# PROMPT:
Could you transcribe exactly the lines below, from the line with "952x666 pixels. How" through the line with "This screenshot has height=768, width=768.", and nothing else, leaving out the pictures?

SOURCE MATERIAL Block Start

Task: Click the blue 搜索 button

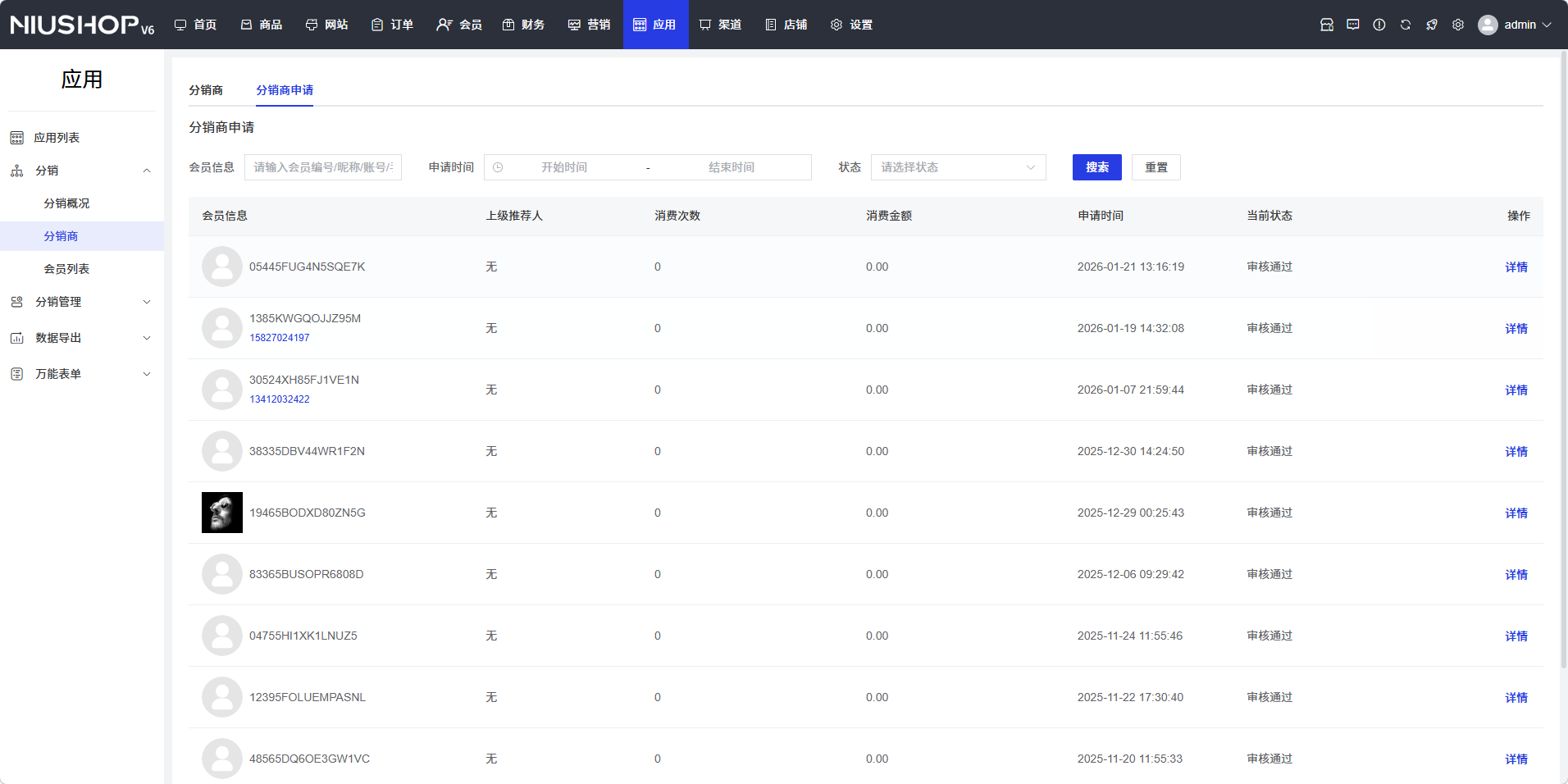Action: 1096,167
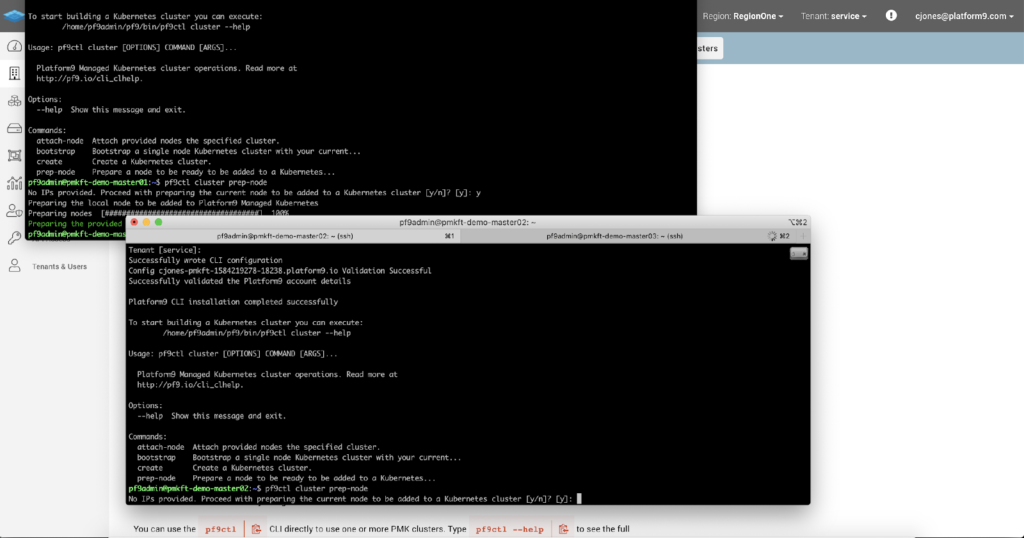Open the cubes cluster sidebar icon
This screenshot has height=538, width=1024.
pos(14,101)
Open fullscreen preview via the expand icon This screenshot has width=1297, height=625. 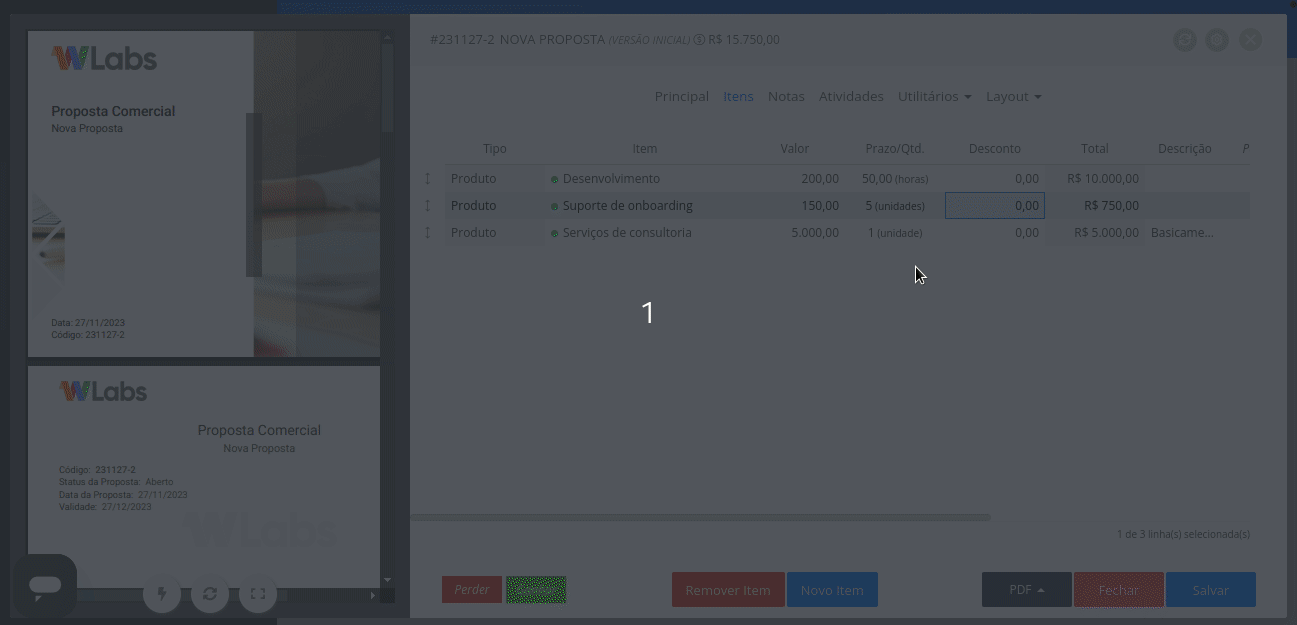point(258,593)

SOURCE MATERIAL Block End
SOURCE MATERIAL Block Start

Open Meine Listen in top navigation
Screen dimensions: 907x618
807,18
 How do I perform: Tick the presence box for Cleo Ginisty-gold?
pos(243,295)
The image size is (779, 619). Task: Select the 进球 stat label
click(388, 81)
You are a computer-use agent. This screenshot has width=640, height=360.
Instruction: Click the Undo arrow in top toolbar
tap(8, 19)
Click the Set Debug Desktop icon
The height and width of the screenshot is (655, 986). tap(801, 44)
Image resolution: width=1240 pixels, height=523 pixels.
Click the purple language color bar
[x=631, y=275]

SOURCE MATERIAL Block End
SOURCE MATERIAL Block Start

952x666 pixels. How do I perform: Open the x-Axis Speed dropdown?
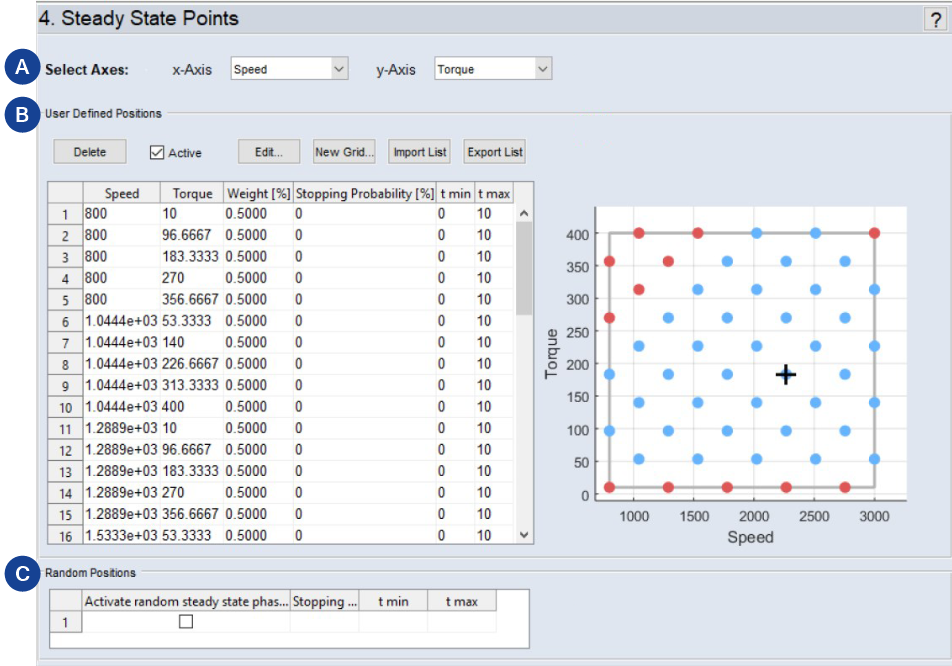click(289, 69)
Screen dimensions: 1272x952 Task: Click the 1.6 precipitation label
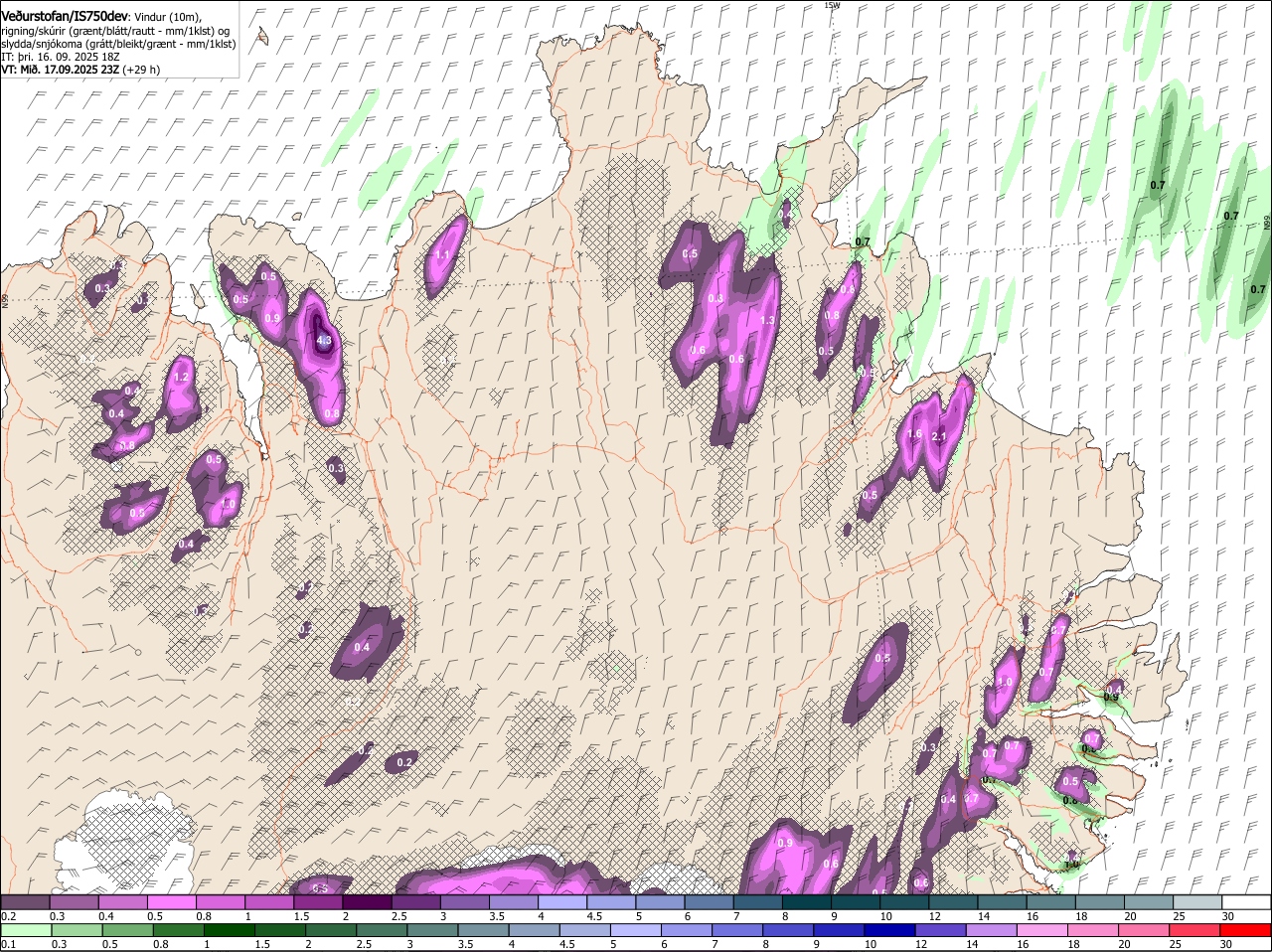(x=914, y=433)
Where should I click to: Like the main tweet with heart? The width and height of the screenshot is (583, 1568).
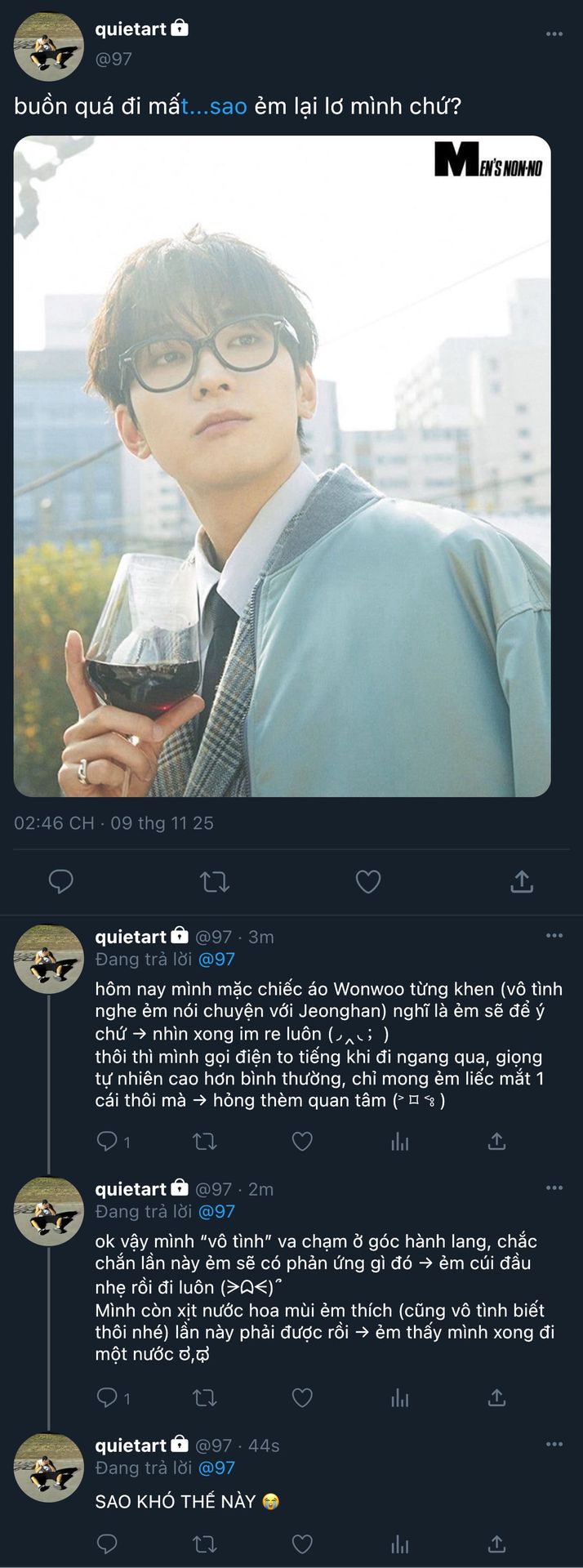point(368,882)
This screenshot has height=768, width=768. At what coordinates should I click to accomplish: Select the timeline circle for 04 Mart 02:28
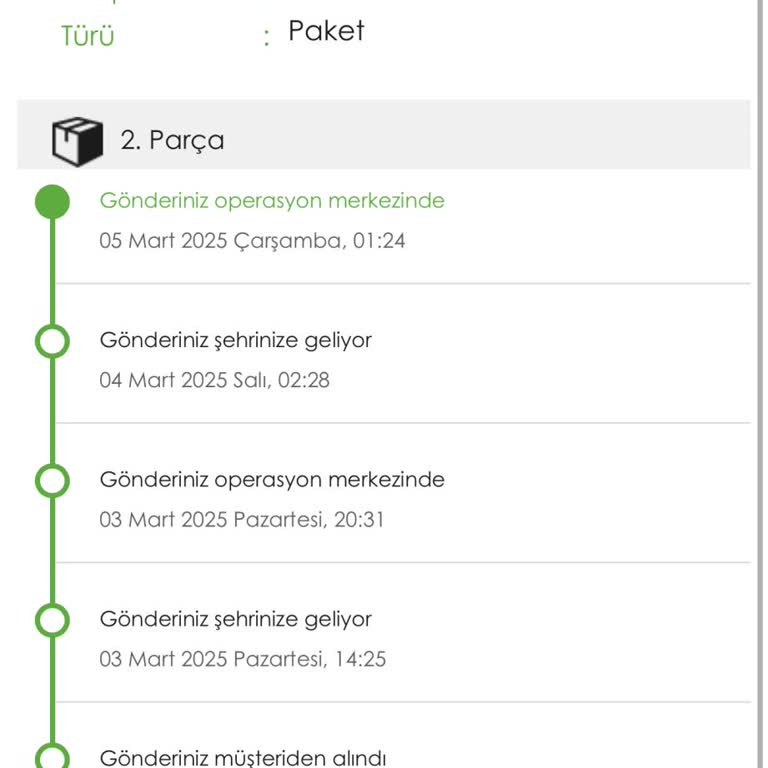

SOURCE MATERIAL Block End

# YOUR SOLUTION:
952x666 pixels. How do I perform: Open the x-Axis Speed dropdown?
click(289, 69)
Screen dimensions: 1272x952 Task: Click the 1.6 precipitation label
(x=914, y=433)
Where should I click to: Like the main tweet with heart? The width and height of the screenshot is (583, 1568).
point(368,882)
This screenshot has height=768, width=768. At what coordinates should I click to accomplish: Select the timeline circle for 04 Mart 02:28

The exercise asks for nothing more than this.